No Catar, assim como em outros países muçulmanos, pessoas de sexos opostos não costumam se cumprimentar com apertos de mão, beijos e abraços. “O homem não toca na mulher, a mulher não toca no homem, porque, na verdade, a gente só tem intimidade do toque com pessoas da nossa família interna. Com as pessoas que não são da família, você mantém o recato, a modéstia, a educação, o distanciamento. Isso é muito bem visto no Islã”, diz Francirosy.

O conselho dado pela professora é para que o cumprimento seja feito apenas verbalmente, “basta falar Assalamu Aleikum (expressão árabe que significa ”que a paz esteja sobre vós”) ou bom dia, boa tarde, boa noite. Isso não é falta de educação. Ao contrário, isso para o muçulmano é um respeito profundo”.

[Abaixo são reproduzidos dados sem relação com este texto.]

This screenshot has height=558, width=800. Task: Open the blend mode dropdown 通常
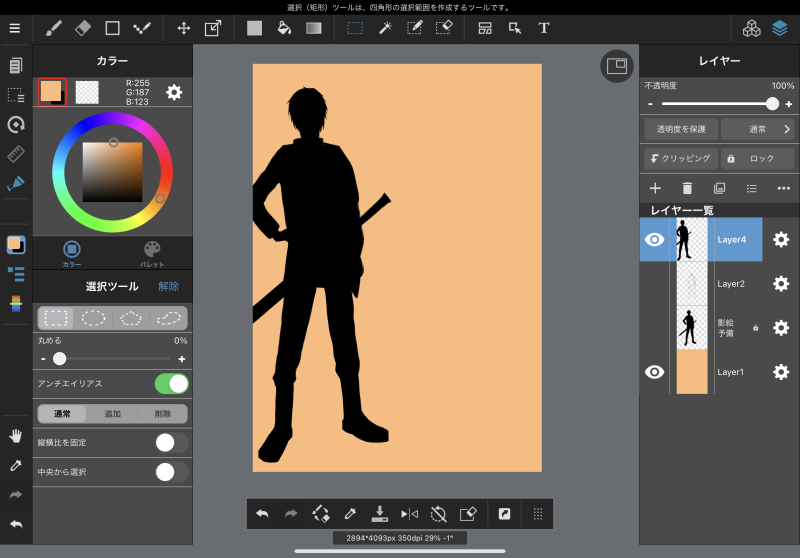click(757, 129)
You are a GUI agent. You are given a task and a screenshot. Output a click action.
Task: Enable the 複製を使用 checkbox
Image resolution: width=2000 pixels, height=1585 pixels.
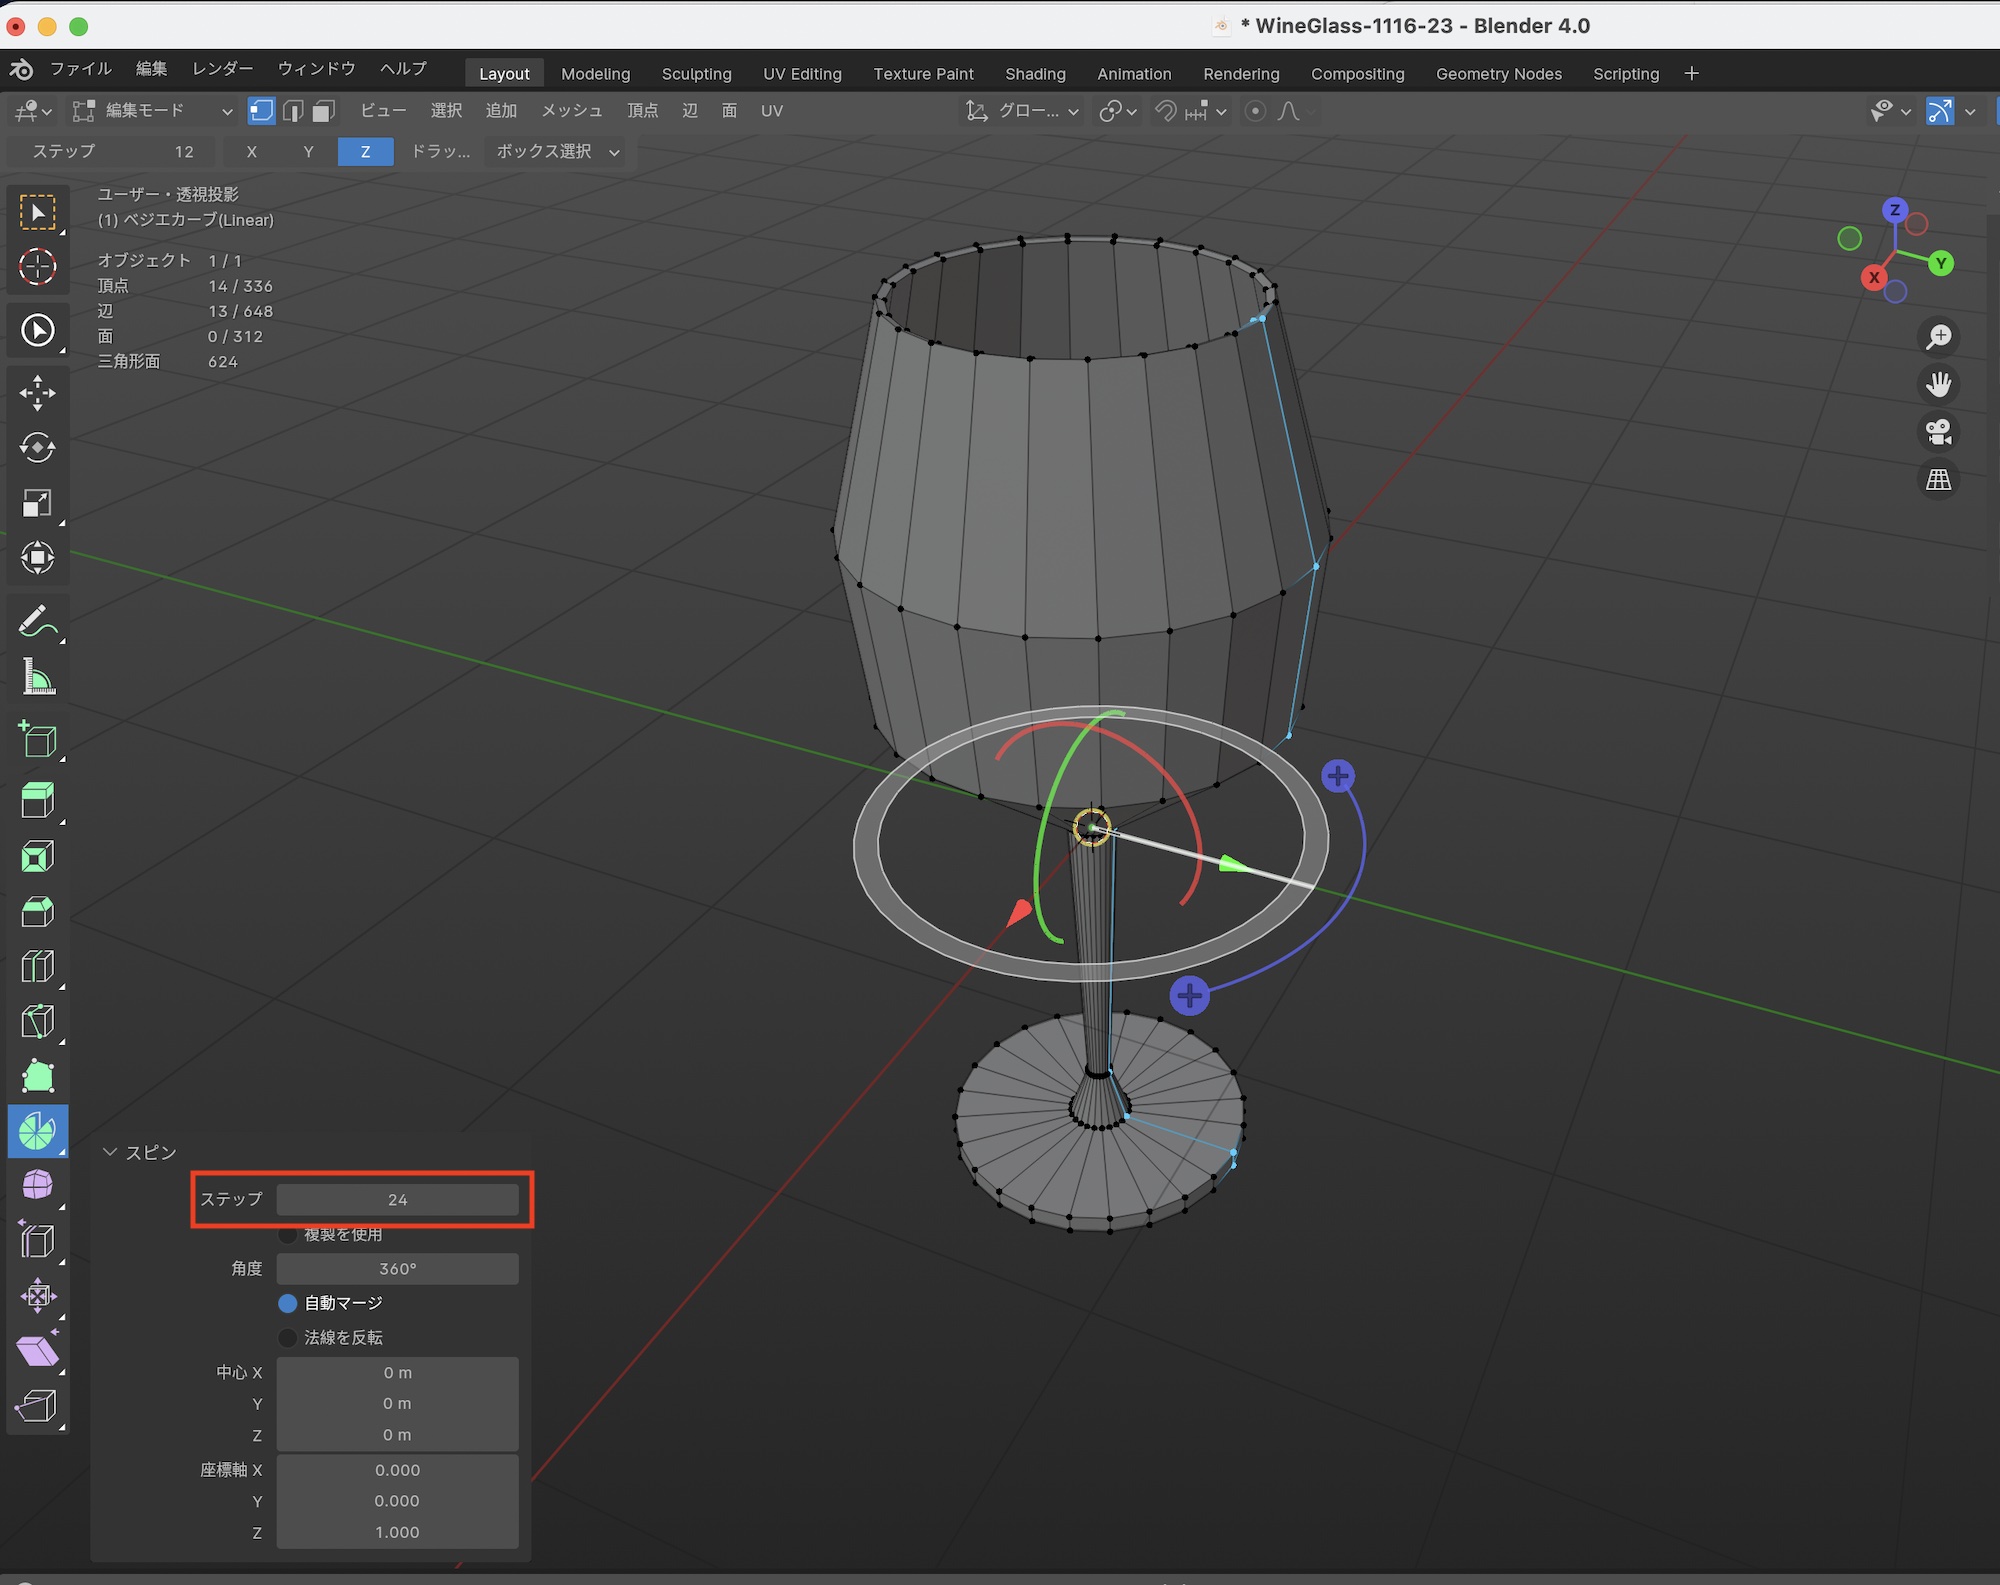coord(288,1235)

Em relação a bebidas alcóolicas, o país não permite a comercialização nem a consumação nas ruas e, mesmo durante o evento, só serão comercializadas em lugares licenciados, como hotéis, bares e alguns restaurantes. A causa, explica a professora, também está ligada à religião, que proíbe “qualquer bebida que altere a consciência”, incluindo o consumo e a comercialização. Por isso, em geral, a “grande maioria” dos muçulmanos evita frequentar lugares onde há bebidas alcoólicas e “alguns comerciantes catares se negam a comercializá-las”.

Vestimentas religiosas e tradicionais

Sobre as vestimentas usadas no país da Copa, Francirosy explica que, além de estarem alinhadas com o Islã, trata-se de uma questão cultural local. As mulheres se vestem com uma túnica preta, a abaya, e um lenço na cabeça, o hijab, enquanto os homens se vestem com uma túnica branca (dishdasha) e o lenço, chamado ghutra, preso na cabeça por uma corda, geralmente, preta.

Para as mulheres, o uso do hijab, composto de lenço na cabeça e as vestimentas modestas, é uma “obrigação alcorânica”, uma conduta que “muitas das mulheres acabam buscando fazer como a sua devoção religiosa”. Já a vestimenta masculina, além da modéstia, está muito ligada a questões culturais. “É importante dizer que é esse tipo de roupa que o profeta Muhammad usava. Então, é muito comum ver muçulmanos vestidos com essas túnicas brancas.”

Os trajes não são obrigatórios para turistas estrangeiros. Mas as recomendações são para que as vestimentas das mulheres cubram joelhos, ombros, colo e barriga, e evitar a utilização de roupas que marquem o corpo ou que sejam transparentes.

Apesar das diferenças culturais, Francirosy recomenda que, aqueles que estão pensando em visitar o Catar, vão e experimentem o que eles têm a oferecer e conheçam o estilo de vida, respeitando os costumes e leis daquele país. “Eu acho que o mais importante é a gente compreender que essas regras existem e respeitá-las, tentar conciliar, compreendê-las na medida do que é possível. Isso não significa aceitar, concordar com essas regras. Mas experimente o Catar, a hospitalidade catariana, e se deixe permear por esse estilo de vida e por essa forma de pensar”, sugere a especialista.